New Clue in Unsolved Midwest Murder

"Girl next door" murder has haunted family, investigators for seven years.

ByABC News
June 18, 2007, 6:16 AM

June 18, 2007 — -- When Amanda Tusing's fiance found her deserted car in the early dawn of June 15, 2000 on the edge of a lonely stretch of Arkansas highway, it must have seemed to him that she had vanished without a trace into the thunderstorm that had raged through the night before.

But three days later seven years ago today the Amanda Tusing missing-person case became a murder investigation.

It's still unsolved.

Last week, in the rare bright moment for a long-unsolved homicide case, police said they had a promising new lead from someone who claims to have overheard people talking about the murder.

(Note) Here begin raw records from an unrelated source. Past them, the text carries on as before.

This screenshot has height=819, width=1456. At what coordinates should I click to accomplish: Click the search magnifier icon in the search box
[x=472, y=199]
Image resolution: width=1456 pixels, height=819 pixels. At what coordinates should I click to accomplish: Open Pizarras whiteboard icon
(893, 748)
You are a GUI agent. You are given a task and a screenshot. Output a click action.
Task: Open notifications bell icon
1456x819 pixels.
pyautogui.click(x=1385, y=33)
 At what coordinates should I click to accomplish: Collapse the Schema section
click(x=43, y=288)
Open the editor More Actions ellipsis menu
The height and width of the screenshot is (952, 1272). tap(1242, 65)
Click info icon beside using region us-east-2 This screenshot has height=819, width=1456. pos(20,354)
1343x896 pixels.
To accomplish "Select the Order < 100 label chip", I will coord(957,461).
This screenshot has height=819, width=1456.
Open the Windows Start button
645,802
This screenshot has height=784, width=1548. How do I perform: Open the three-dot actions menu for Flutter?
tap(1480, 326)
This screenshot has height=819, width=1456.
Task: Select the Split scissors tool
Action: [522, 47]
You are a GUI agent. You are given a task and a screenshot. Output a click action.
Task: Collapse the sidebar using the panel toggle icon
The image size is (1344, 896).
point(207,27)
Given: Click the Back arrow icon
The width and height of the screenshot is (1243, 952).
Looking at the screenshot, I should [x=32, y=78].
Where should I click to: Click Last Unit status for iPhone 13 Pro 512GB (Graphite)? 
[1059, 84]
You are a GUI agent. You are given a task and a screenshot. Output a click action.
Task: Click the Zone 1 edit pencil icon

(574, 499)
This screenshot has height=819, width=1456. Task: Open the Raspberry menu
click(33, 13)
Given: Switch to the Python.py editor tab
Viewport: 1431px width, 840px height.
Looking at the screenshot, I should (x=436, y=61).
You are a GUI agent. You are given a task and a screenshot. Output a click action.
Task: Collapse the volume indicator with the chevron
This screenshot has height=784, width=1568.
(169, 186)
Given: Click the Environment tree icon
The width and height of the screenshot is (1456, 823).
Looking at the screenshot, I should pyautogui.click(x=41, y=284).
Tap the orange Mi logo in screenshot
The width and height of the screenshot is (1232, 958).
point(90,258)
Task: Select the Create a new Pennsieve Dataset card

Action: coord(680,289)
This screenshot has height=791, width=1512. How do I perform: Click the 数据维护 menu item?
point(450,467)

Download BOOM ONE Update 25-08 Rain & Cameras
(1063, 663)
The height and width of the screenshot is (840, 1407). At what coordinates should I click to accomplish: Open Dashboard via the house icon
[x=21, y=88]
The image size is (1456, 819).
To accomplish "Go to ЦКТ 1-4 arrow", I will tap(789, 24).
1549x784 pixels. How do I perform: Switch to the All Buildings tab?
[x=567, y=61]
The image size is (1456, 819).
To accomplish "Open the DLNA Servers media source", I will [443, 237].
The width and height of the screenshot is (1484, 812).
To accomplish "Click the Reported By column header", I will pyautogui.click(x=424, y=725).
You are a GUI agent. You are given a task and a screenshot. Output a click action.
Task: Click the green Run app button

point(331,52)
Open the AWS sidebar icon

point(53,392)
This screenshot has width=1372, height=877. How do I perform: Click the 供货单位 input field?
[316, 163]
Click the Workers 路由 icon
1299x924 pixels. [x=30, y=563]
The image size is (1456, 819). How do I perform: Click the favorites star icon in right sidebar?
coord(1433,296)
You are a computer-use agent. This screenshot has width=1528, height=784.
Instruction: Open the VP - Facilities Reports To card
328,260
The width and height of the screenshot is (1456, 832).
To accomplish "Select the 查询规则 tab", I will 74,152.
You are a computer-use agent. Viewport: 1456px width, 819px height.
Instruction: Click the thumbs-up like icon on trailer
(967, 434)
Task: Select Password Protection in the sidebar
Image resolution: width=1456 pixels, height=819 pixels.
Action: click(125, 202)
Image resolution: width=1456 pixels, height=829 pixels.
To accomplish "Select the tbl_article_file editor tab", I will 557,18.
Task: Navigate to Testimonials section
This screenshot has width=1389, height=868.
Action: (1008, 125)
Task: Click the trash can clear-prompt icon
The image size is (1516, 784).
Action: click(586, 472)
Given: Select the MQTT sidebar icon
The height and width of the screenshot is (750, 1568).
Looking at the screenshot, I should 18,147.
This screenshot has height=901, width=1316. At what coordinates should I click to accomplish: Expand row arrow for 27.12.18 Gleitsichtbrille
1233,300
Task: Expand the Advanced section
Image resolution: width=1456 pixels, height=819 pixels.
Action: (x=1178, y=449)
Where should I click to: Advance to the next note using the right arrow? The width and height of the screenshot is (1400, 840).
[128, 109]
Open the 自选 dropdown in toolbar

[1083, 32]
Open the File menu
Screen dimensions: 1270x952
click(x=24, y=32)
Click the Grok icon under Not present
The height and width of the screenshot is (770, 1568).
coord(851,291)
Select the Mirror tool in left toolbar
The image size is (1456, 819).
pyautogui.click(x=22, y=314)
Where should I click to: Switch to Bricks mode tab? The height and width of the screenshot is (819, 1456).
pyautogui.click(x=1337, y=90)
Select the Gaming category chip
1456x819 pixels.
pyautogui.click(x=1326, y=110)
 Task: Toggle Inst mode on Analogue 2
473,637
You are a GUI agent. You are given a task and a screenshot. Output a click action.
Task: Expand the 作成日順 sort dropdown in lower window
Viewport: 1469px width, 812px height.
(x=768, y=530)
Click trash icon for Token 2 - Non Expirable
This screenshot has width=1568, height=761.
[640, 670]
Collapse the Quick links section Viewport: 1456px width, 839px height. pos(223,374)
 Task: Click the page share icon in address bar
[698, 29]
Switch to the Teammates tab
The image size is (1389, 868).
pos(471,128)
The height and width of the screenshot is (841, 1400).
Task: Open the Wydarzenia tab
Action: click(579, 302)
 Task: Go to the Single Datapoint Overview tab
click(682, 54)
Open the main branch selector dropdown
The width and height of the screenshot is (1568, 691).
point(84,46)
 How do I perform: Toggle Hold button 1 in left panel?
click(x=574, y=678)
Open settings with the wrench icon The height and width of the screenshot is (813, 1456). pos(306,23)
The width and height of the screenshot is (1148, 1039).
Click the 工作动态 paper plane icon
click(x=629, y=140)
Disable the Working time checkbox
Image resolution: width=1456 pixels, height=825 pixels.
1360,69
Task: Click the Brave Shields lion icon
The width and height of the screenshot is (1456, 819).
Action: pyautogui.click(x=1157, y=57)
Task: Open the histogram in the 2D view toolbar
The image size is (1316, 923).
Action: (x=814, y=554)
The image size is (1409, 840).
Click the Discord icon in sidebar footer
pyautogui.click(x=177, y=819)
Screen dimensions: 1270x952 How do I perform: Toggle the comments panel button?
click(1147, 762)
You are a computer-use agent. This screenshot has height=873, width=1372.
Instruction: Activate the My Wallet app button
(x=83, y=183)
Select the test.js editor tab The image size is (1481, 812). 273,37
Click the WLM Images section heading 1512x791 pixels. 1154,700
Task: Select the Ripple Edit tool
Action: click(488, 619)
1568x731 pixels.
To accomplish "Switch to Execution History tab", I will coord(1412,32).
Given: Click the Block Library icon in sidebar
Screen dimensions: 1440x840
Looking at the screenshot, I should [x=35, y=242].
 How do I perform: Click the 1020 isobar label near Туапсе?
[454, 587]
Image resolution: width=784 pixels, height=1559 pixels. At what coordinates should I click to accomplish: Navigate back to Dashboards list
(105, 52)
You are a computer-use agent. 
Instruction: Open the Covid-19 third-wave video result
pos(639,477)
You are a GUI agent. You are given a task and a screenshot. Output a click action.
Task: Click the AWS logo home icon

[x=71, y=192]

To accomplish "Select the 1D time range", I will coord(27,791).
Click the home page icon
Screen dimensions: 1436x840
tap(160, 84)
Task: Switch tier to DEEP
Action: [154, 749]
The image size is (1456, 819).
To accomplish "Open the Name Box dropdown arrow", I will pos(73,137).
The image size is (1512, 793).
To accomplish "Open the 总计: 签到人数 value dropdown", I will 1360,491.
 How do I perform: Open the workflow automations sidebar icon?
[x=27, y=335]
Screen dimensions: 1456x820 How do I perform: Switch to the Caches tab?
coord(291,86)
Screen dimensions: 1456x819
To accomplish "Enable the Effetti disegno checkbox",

After all these years, those closest to the mystery remember the night Tusing disappeared as if it were yesterday.

Matthew Ervin last saw his bride-to-be when she left his apartment in Jonesboro, Ark., at 11:30 p.m. June 14. She was going to drive to her parents' home, 40 miles away in Dell, Ark. When she wasn't home by 1:30 a.m., Ervin called her parents, and Ervin and Amanda's father, Ed Tusing, went looking for her, investigators and Tusing's mother told ABC News.

They each drove along the route Tusing would have taken, Ervin driving east from Jonesboro and Ed driving west from Dell. They found the car, a black 1992 Pontiac Grand Am, parked in a well-lit area along the side of the Arkansas Highway 18, about five miles east of the St. Francis Bridge.

After finding the car, Ervin met Ed in the nearby town of Monette, Ark., and the two called police to report the 20-year-old missing.

"She had a drink in the drink holder, about three quarters, half full, and it was still kind of frosted," Craighead County sheriff's investigator Gary Etter said last week. "Her wallet was still in there, and her keys were still in the ignition."

Etter said the windshield wipers had been stopped midswipe on the windshield, and the radio was turned to her favorite station. There were no signs of a struggle.

"She just vanished," Etter told ABC News.

Three days later, on June 18, a resident found Tusing's body in a rain-swollen ditch, about 12 miles from where Ervin had found her car. The body was west of Tusing's car, even though she had been traveling east when she disappeared. There were no signs of a sexual assault, Etter said.